*EXERCISE DIRECTIONS*. Of the lines below, write out exactly those from the line with "Click the Nutri Grain avatar in the header" through the line with "Task: Switch to the Endereço tab", both included, and skip the rest.

*DATA FOR THE TASK*.
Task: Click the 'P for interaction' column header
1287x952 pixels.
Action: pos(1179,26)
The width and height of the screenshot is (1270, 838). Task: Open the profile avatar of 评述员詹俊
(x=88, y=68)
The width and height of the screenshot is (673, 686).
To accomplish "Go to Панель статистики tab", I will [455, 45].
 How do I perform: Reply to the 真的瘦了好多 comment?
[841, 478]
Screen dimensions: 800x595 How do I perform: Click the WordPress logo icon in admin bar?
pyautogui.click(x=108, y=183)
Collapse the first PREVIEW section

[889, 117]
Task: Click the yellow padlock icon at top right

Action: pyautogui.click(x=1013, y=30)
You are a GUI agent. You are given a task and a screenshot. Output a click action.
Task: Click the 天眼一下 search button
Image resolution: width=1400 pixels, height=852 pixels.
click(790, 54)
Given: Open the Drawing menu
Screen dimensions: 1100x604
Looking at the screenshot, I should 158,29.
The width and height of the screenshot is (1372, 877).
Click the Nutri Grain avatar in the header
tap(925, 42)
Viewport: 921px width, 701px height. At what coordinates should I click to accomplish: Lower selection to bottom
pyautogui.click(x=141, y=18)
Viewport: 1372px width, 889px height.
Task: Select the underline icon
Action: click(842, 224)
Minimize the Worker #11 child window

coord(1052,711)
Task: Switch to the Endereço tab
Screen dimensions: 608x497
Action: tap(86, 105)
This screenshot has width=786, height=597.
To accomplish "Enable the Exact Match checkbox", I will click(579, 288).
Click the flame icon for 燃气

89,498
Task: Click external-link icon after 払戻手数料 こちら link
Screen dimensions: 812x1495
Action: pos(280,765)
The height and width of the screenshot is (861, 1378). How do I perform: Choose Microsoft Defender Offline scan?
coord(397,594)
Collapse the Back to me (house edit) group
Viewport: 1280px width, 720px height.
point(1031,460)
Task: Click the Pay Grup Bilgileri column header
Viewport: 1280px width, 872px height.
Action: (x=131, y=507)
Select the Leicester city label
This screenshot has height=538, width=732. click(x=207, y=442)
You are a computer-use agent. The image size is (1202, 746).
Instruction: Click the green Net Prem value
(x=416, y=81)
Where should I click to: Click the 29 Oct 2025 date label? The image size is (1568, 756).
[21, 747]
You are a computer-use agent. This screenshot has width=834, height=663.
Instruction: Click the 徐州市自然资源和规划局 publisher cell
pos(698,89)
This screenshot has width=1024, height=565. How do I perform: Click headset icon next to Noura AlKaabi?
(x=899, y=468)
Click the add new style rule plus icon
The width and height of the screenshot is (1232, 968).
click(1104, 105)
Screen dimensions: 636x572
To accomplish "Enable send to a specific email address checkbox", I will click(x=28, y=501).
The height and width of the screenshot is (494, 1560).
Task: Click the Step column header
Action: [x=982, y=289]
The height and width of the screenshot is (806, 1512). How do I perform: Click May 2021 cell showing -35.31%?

*OUTPUT FOR THIS EXERCISE*.
Click the Nutri Grain avatar in the header
tap(925, 42)
Viewport: 921px width, 701px height. At what coordinates should I click to accomplish: Lower selection to bottom
pyautogui.click(x=141, y=18)
Viewport: 1372px width, 889px height.
Task: Select the underline icon
Action: click(842, 224)
Minimize the Worker #11 child window

coord(1052,711)
Task: Switch to the Endereço tab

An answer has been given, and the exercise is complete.